1. Choose an expert to lead the process – and give them the time to do it properly
Remote learning and ‘onboarding’ is a new skill for any teacher, so it’s important to identify and train the right person or people to be able to do this in any organisation. Some schools and trusts are clear that this will be a long-term task and are recruiting externally.
2. Test the technology first
It’s easy to have inflated aspirations for new technology. But will it actually stand up to a group of real teachers and students at your school? Test this out first with a short pilot programme that involves a range of students.
3. Audit the equipment teachers will be using
One of the major challenges with any rollout is coping with the different equipment that users have – and in this case it may be that teachers are swapping between different equipment at school and home on a daily basis, and some equipment may be missing simple things like cameras or microphones.

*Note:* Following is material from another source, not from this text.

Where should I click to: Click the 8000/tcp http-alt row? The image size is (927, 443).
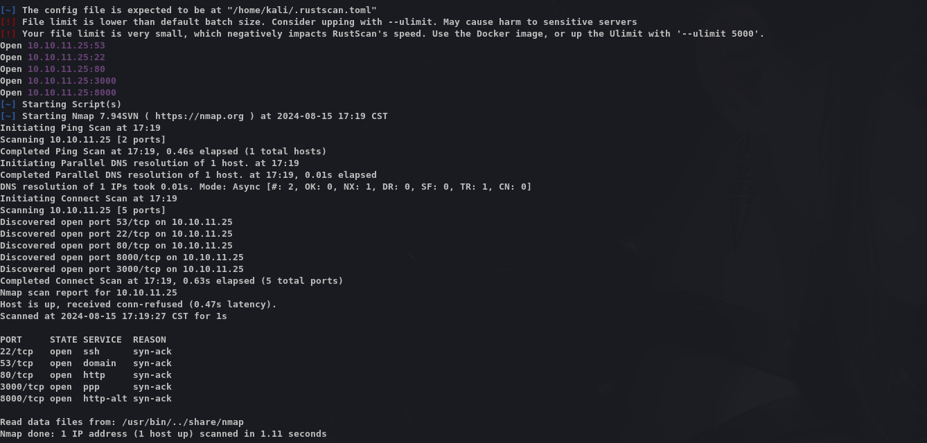coord(86,399)
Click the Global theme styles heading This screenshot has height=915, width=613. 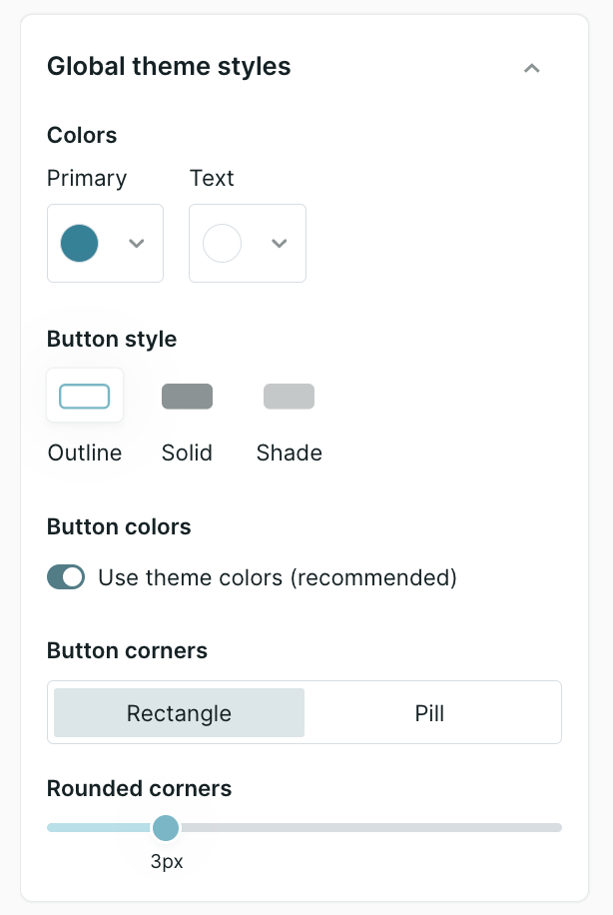pyautogui.click(x=169, y=67)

4. Audit the experience teachers have
At this stage in remote learning, it’s easy to think that teachers are hardened veterans of remote learning, but many will have performed different roles during previous lockdowns or be new to the school or even the teaching profession. You may be able to help them by ‘buddying’ them up with more experienced colleagues.
5. Make training bite sized
Remote training is difficult to complete in one session, so try to arrange short sessions – perhaps allowing teachers to read material or watch training videos in advance so you maximize time together.
6. Work out what training students need and make this easy to share
As well as training teachers, it’s important that students can access new technology. Enable teachers to help with this by sharing the student user experience and providing support material than allows teachers to quickly solve student problems.
7. Share best practice and new ideas as you go
A good way of reinforcing new technology is to regularly share how people are using it through regular meetings – either all staff or department or phase groups. Problems can be solved, and examples of best practice stored and shared.
8. Ensure that school policies match the technology changes you are making
This might seem a minor point, but when things are changing at speed, it’s important to ensure that policies that weren’t designed for totally remote learning are updated – or even written for the first time! This helps ensure consistency – important as external inspections of remote learning are already starting!